Plants of Rosa bourboniana var ‘Gruss a Teplitz’ were grown under greenhouse conditions in Rose Farm of University of the Punjab, Lahore. Uniformly sized cuttings of rose plants having 3-4 nodes were disinfected in a 0.2% (w/v) solution of Captan 50% WP to maintain sterilized conditions. These treated cuttings were raised independently in sterilized 16 kg soil medium present in 35.5 cm clay pots. Physicochemical analysis of soil revealed that it was sandy loam (in texture) having organic matter 0.72%, pH 7.6, electrical conductivity 1.66 dS m-1, nitrogen 0.035%, available phosphorus 6.5 and available potassium 100 The quantity of micronutrient including boron, manganese, iron, copper and zinc were 0.95, 20, 10, 2 and 1.2 of soil respectively. All plants were watered every second day with equal quantity of sterilized distilled water. The plants received no additional fertilizer, pest and disease control measures.

Greenhouse experiment

Eight months old potted rose plants were tagged and tested individually against all isolates of D. rosae. Just before spray, soil surface of potted plants was covered with plastic sheet to avoid the unwanted fall of pathogenic inoculum on soil surface. With the help of hand spray bottle, foliage of potted rose plants was sprayed with respective pathogenic isolates, on allotted rose plants according to the experimental design whereas, negative control received just spray of distilled sterilized water. Afterward polythene sheet was removed from soil surface. Treated rose plants were placed under translucent polythene tunnel to entrap humidity which aids pathogen attack. Each pot was provided equal quantity of distilled sterilized water every second day. Pathogen isolate which exhibited maximum disease index after 20 days post inoculation (dpi) was termed as most virulent isolate (MVI) and used for downstream trials (Figure 3).
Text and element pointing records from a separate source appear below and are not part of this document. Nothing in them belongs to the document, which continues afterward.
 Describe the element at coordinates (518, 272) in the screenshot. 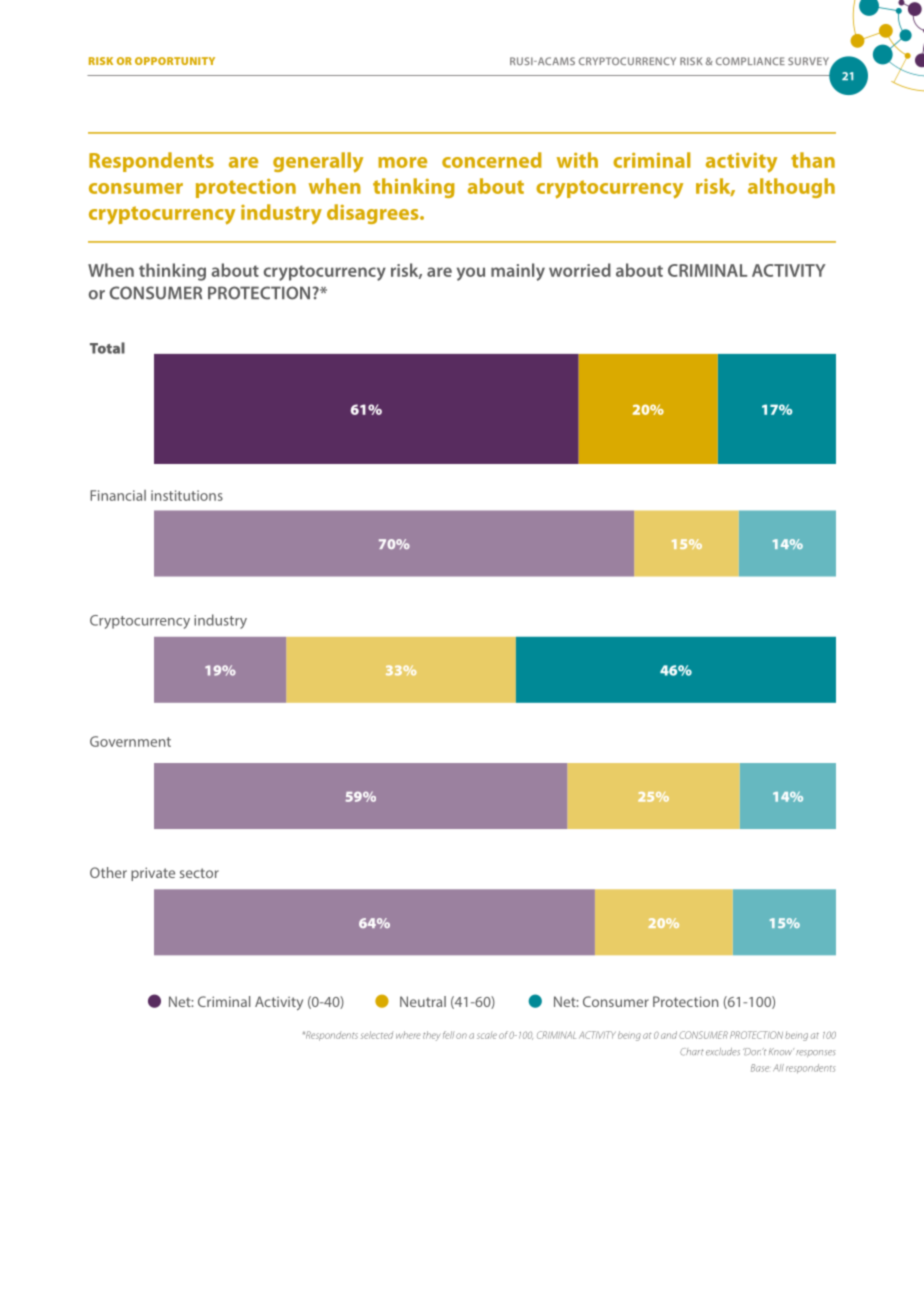

I see `mainly` at that location.
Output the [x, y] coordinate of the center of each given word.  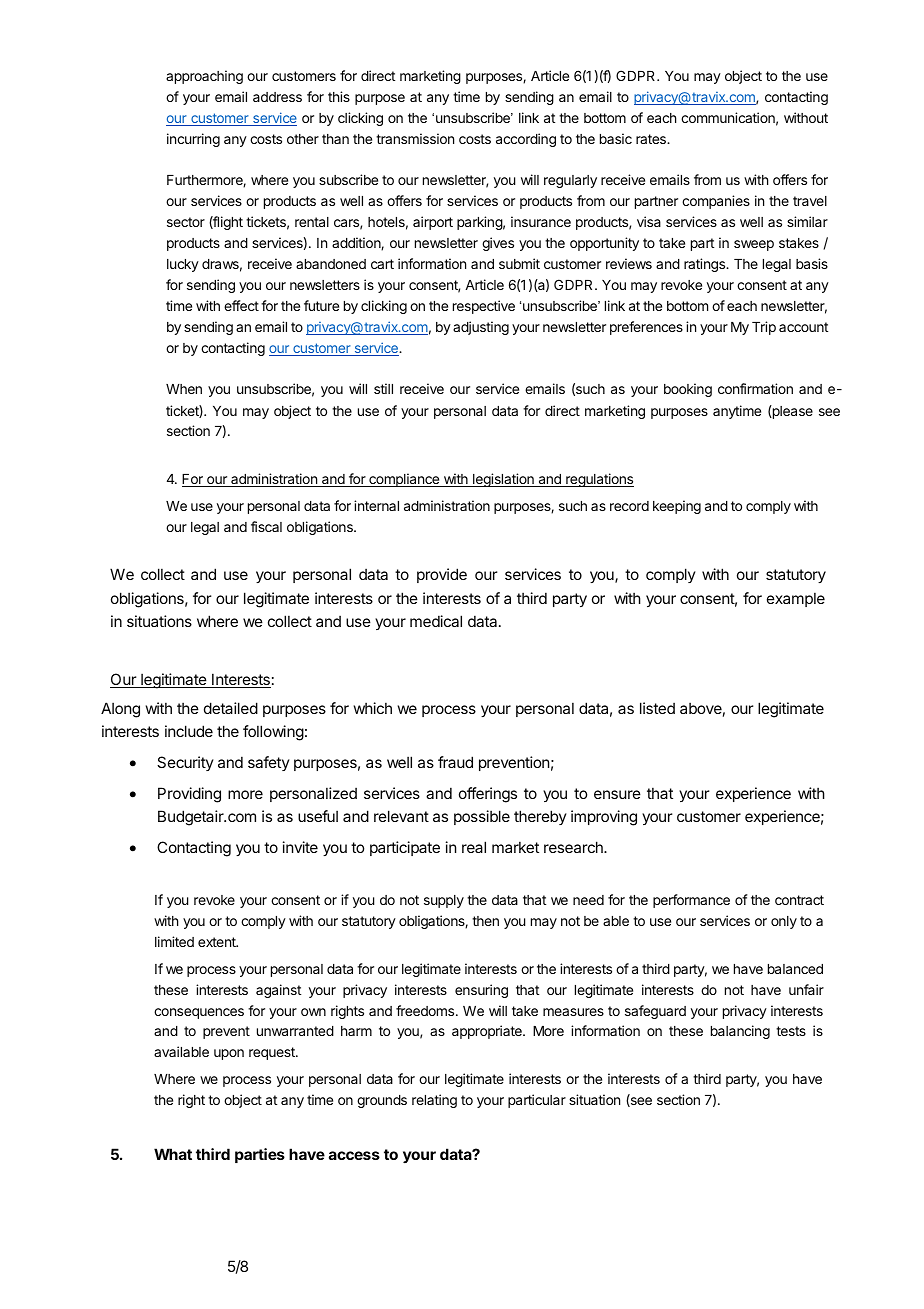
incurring [193, 140]
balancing [740, 1032]
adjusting [481, 328]
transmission [415, 138]
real [474, 847]
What [173, 1154]
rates [652, 139]
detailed [231, 708]
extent [218, 942]
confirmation [755, 388]
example [796, 599]
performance [691, 901]
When [184, 389]
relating [434, 1101]
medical [436, 621]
Figure 3: a) Incidence of black spot disease of rose in different districts of province Punjab. b) Index of black spot disease of roses in different districts of province Punjab. c) Mortality of rose plants due to black spot disease in different districts of province Punjab.

Statistical analysis

All relevant data were statistically analyzed by performing ANOVA and Duncan’s multiple range test (DMRT) using computer aided program DSAASTAT (Onofri Italy).


Field survey of commercial rose farms in Punjab province and collection of virulent isolates of Diplocarpon rosae

A survey was carried out to assess the disease incidence, disease index and mortality % of black spot disease of roses from different farms present in Lahore, Kasur, Chakwal and Rawalpindi. Rose plants infected by black spot disease were observed in all inspected rose farms. Preliminary disease symptoms were development of minute black to purple brown spots on fully opened older leaves of the infected plants. Premature fall of severely infected leaves was also noticed. Moreover, dead rose plants exhibiting symptoms of black spot disease on their canes were also observed. In general, severely infected plants were defoliated and exhibited symptoms of black spots on their shoots. A total of 40 rose farms in Lahore, Kasur, Chakwal and Rawalpindi districts were surveyed. From surveyed farms 600 rose plants were selected randomly and evaluated for disease attributes including disease incidence, disease index and mortality percentage. The values of disease attributes were significantly different in some surveyed farms present in different districts of Punjab (Tables 3-5).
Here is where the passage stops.